Willi 2 Jahre alt

Es ist der 28.02.2017 und in Bühl kommen 6 wundervolle Wesen auf die Welt, eines davon sollte unser Willi werden. Beim ersten Besuch dockten Robert und ich beim „falschen Willi“ zu erst an. Ein selbstbewusster kleiner Kerl, der Herr Grün.

Ostern der nächste Besuch, die Weise Sabine fand das Herr Grün für „Anfänger Hundler“ möglicherweise eine etwas zu grosse Herausforderung wäre.

Herr Orange sollte es für uns werden, der zweitgeborene kein Alpha Tier, aber wahnsinnig beharrlich zum Beispiel beim entfernen aller Etiketten wird stoisch solange daran gezupft bis das störende entfernt wurde. Einen Orden als stolzer Gänsefedernträger hat er beim Photoshooting bekommen. GNTM ist ein schei…dreck dagegen.

Am 04.05.2017 konnten wir unser Baby abholen. Unerschrocken nahm er im Auto platz ohne zu weinen hat er den ersten Teil der Reise überstanden, dann ein Boxenstop im Wald und da erkannte man sofort den Labrador, der Wald war sein Metier und Tannenzapfen wurden gejagt und erbeutet. Einzig beim Zöllner schaute er mal kurz etwas Blümerant weil er im Schlaf gestört wurde.

Die ersten 2 Wochen verbrachten wir auf der Hütte im Montafon. Dort erwies sich Willi zunächst als Warmduscher, nachdem es nochmal etwas geschneit hatte empfand er das grosse Geschäft mit dem Po im Schnee als Zumutung, aber zum Glück kam der Frühling ziemlich schnell zurück. Wir hatten genau einen einzigen Unfall im Haus und mussten turnusmässig nur 1 x nachts raus und 1 x am frühen morgen. Willi liebte von Anfang an seine rosa Schnabeltier (bei uns heisst sie Ente) und trug sie überall mit hin (Labbi halt).

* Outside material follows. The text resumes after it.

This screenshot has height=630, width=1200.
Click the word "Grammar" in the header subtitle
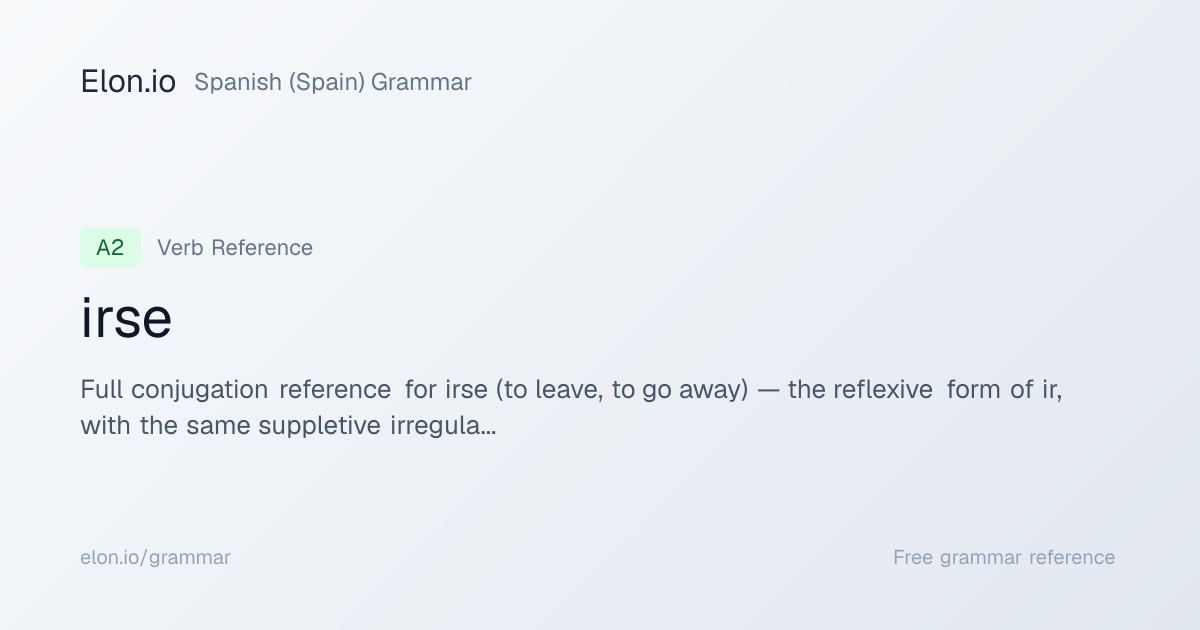(x=421, y=82)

Das einzige was er je zerbissen hat war Hackfresse, da der Korpus eine Plastikflasche war und auch 1 Crog trug bisswunden davon. Das lag aber auch daran das wir alle Schuhe konsequent weg geräumt hatten (ein paradiesischer Zustand für mich). Alle Abbeyfield Welpen haben offenbar grossen Geschmack an Crogs. Dies nur als sachdienlicher Hinweis für kommende Generationen. Im Haushalt wurde er schnell zum Retter in der Not. Staubsauger und Wischer wurden angegriffen und ich wurde niedergeschmust nach den erfolgreichen Rettungsmassnahmen.
Gartenarbeit wurde genauso erfolgreich abgewendet durch konsequentes niederschmusen. Zum Glück haben wir fast nur Kies der neu sortiert werden musste von ihm. Kleine Hügel sind ja auch viel dekorativer als eine glatte langweilige Fläche.

Im Juni 2017 kleines Familientreffen in Malbun, Liechtenstein anlässlich eines Workingtests für Hedlund und Sabine. Und im gleichen Monat nochmal in der Schweiz, da die fleissigen Sabine und Andreas beim Dummytraining in Graubünden waren.

Juli 2017 Willi erobert anlässlich einer Magendarm Geschichte das Bett (dank Robert). Seitdem schlafen wir alle viel besser, wenn auch mit weniger Platz.

Im August 2017 dann das nächste Highlight: Kenneltreffen in Bühl. Nach 5 Minuten hat Willi es geschafft sich eine kleine OP Naht aufzuspielen. Beim Besuch von Nadines Arbeitgebern hat er nicht geweint als die Wunde geklammert werden musste (aber ich Beinahe).

Mit 9 Monaten dann die Pubsität, mit spontaner geistigen leere in den Augen: Wer bin ich, wieso bin ich und was mache ich eigentlich hier standen Willi ins Gesicht geschrieben.
Er war immer noch super brav, meistens jedenfalls, aber einfach ewas hirnlos.